Reinforcement learning models generally assume that a stimulus is presented that allows a learner to unambiguously identify the state of nature, and the reward received is drawn from a distribution that depends on that state. However, in any natural environment, the stimulus is noisy. When there is state uncertainty, it is no longer immediately obvious how to perform reinforcement learning, since the observed reward cannot be unambiguously allocated to a state of the environment. This letter addresses the problem of incorporating state uncertainty in reinforcement learning models. We show that simply ignoring the uncertainty and allocating the reward to the most likely state of the environment results in incorrect value estimates. Furthermore, using only the information that is available before observing the reward also results in incorrect estimates. We therefore introduce a new technique, posterior weighted reinforcement learning, in which the estimates of state probabilities are updated according to the observed rewards (e.g., if a learner observes a reward usually associated with a particular state, this state becomes more likely). We show analytically that this modified algorithm can converge to correct reward estimates and confirm this with numerical experiments. The algorithm is shown to be a variant of the expectation-maximization algorithm, allowing rigorous convergence analyses to be carried out. A possible neural implementation of the algorithm in the cortico-basal-ganglia-thalamic network is presented, and experimental predictions of our model are discussed.

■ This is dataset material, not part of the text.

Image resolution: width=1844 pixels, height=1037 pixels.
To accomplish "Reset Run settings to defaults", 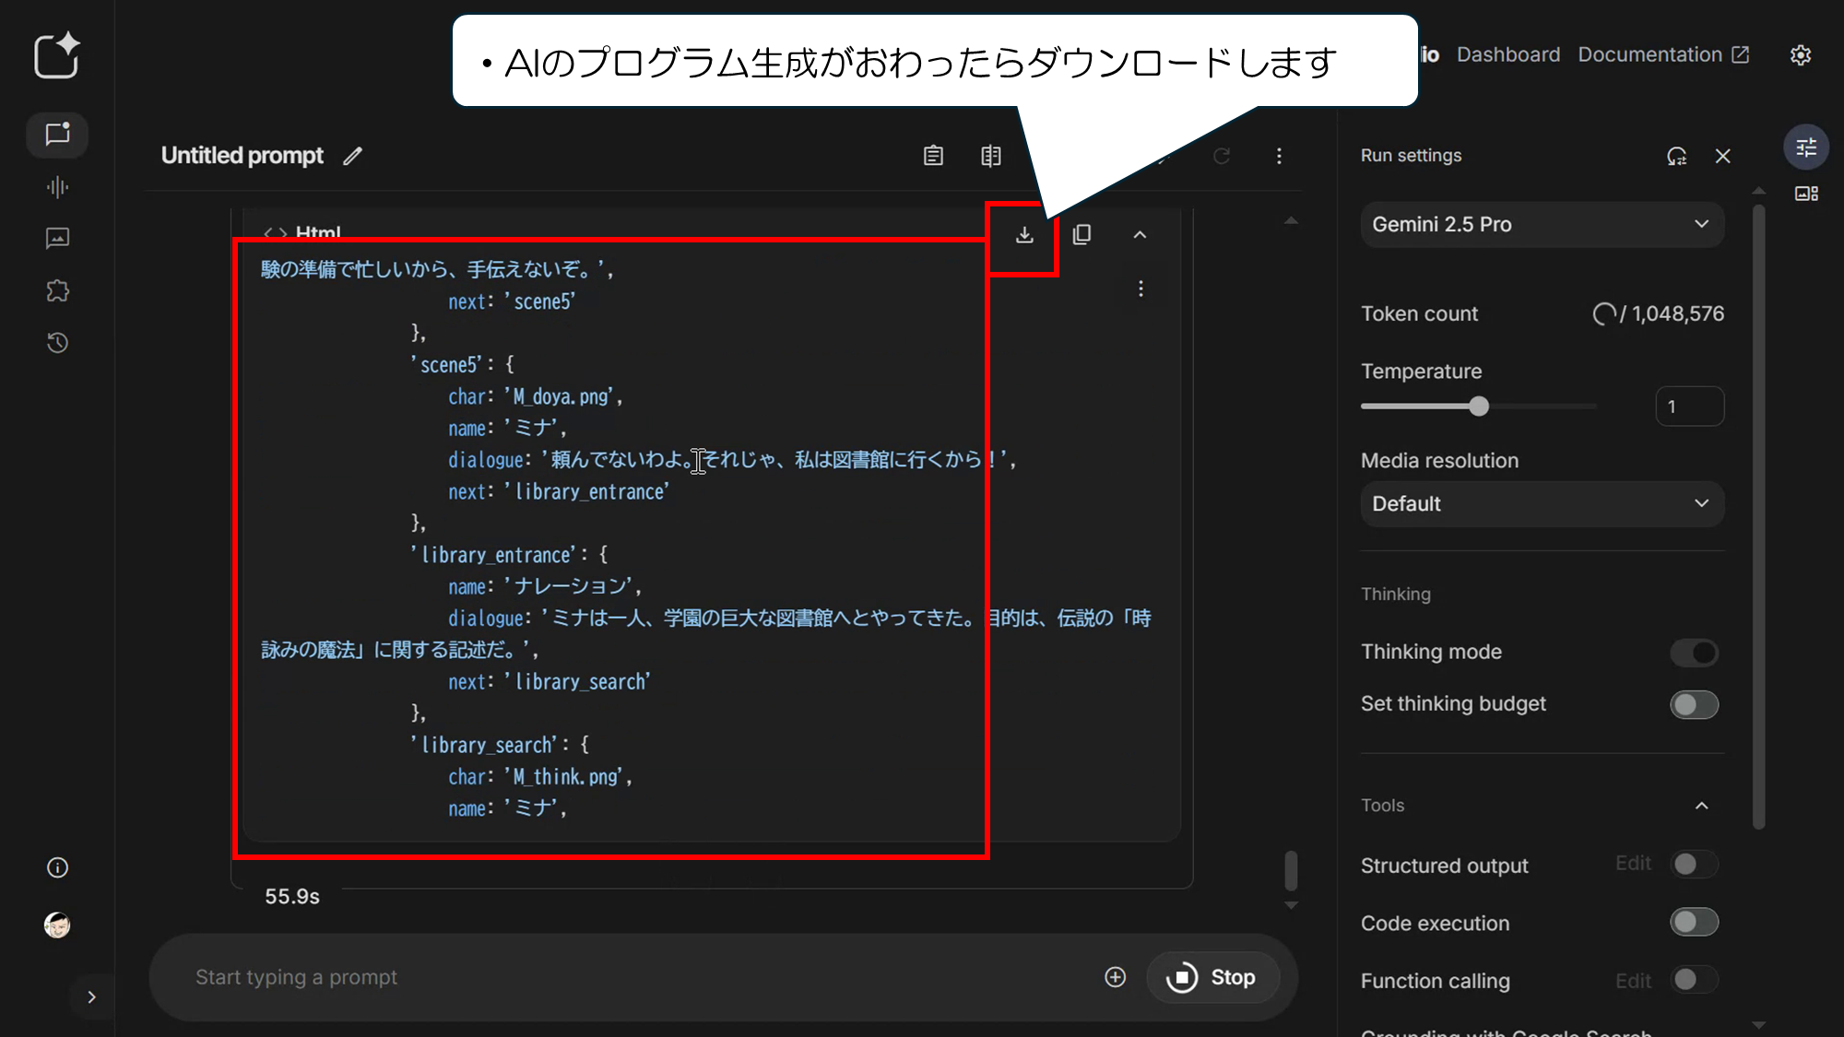I will pos(1676,156).
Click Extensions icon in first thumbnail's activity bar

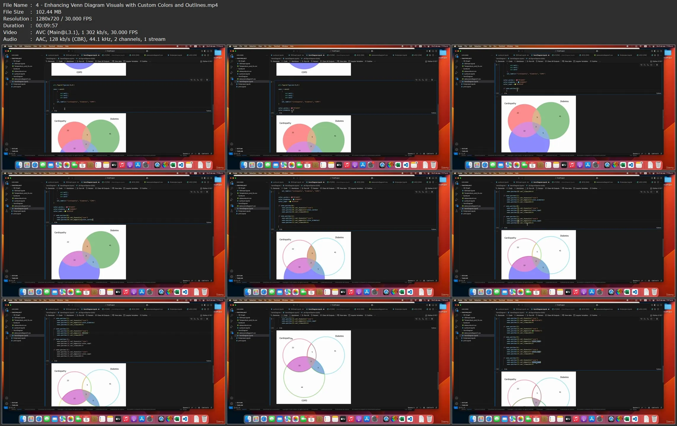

强化学习模型通常假设存在一个刺激,学习者可以通过该刺激明确识别自然状态,并且所获得的奖励来自于依赖于该状态的分布。然而,在任何自然环境中,刺激都是有噪声的。当存在状态不确定性时,如何进行强化学习就不再那么明显了,因为观察到的奖励不能明确地分配给环境的某个状态。这封信讨论了在强化学习模型中纳入状态不确定性的问题。我们表明,简单地忽略不确定性并将奖励分配给环境的最可能状态会导致不正确的价值估计。此外,仅使用在观察奖励之前可用的信息也会导致不正确的估计。因此,我们引入了一种新的技术,后验加权强化学习,其中根据观察到的奖励更新状态概率的估计(例如,如果学习者观察到通常与特定状态相关的奖励,那么该状态就更有可能出现)。我们从理论上证明了这种修改后的算法可以收敛到正确的奖励估计值,并通过数值实验对此进行了验证。该算法被证明是期望最大化算法的变体,允许进行严格的收敛分析。我们还提出了皮质基底神经节丘脑网络中该算法的一种可能的神经实现,并讨论了我们模型的实验预测。